> **Work item**:
Swap "GUI agent" for "desktop assistant" in the records from their start through the line containing "The height and width of the screenshot is (1668, 936).", and give those lines again with nothing else changed.

▼

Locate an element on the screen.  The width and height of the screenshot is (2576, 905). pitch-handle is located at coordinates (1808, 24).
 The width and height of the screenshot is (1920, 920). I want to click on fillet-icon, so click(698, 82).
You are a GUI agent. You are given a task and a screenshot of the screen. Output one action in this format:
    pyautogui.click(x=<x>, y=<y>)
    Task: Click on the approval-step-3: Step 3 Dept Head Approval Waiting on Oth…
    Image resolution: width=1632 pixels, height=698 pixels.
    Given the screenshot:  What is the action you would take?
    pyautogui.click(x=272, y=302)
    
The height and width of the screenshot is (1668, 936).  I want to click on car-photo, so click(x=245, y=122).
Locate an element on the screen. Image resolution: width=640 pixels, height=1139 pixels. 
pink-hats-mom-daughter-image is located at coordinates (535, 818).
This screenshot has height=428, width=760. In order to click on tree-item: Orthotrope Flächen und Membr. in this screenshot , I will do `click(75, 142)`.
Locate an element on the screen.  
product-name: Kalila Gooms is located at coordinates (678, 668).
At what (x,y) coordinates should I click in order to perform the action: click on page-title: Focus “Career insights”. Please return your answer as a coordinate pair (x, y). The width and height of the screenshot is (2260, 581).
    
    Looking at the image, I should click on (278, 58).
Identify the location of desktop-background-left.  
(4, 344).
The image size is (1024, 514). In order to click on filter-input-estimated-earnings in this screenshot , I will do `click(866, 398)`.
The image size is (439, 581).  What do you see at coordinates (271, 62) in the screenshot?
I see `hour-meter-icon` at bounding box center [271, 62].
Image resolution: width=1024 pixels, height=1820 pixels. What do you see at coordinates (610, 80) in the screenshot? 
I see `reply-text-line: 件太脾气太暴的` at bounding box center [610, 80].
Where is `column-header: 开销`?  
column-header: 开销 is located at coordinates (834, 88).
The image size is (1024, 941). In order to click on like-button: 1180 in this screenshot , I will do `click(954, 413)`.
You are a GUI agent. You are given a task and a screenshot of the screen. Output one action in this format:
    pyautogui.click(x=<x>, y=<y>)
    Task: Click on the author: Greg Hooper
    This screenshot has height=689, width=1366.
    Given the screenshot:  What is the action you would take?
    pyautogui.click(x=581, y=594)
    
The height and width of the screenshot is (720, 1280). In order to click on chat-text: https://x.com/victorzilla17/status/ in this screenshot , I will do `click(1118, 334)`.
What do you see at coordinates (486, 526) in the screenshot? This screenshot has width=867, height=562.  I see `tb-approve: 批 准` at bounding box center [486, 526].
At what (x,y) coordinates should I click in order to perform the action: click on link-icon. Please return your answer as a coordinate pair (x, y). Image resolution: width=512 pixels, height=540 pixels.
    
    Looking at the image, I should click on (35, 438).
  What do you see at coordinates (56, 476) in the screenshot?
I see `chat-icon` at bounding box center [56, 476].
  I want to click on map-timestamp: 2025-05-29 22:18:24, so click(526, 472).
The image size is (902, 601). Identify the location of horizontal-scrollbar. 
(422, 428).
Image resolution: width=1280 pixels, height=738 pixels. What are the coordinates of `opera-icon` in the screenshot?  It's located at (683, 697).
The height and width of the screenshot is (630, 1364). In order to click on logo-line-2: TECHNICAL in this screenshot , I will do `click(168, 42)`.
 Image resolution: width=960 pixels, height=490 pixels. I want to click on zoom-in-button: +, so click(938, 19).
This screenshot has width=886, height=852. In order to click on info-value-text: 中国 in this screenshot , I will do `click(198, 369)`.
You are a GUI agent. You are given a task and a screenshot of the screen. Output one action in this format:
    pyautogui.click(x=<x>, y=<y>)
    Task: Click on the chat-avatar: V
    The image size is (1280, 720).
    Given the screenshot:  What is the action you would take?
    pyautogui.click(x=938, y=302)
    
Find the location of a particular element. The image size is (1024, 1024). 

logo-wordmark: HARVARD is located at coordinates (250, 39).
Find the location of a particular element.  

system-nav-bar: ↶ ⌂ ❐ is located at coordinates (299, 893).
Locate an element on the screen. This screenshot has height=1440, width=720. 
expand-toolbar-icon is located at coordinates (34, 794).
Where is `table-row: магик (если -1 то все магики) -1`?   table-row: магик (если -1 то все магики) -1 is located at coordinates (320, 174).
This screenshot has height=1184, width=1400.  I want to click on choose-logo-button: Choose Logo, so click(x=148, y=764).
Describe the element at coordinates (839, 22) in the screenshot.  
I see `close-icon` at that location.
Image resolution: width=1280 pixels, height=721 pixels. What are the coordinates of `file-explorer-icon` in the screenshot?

▲

> **Solution to the exercise**:
Locate an element on the screen.  The width and height of the screenshot is (2576, 905). pitch-handle is located at coordinates (1808, 24).
 The width and height of the screenshot is (1920, 920). I want to click on fillet-icon, so click(698, 82).
You are a desktop assistant. You are given a task and a screenshot of the screen. Output one action in this format:
    pyautogui.click(x=<x>, y=<y>)
    Task: Click on the approval-step-3: Step 3 Dept Head Approval Waiting on Oth…
    Image resolution: width=1632 pixels, height=698 pixels.
    Given the screenshot:  What is the action you would take?
    pyautogui.click(x=272, y=302)
    
The height and width of the screenshot is (1668, 936).  I want to click on car-photo, so click(x=245, y=122).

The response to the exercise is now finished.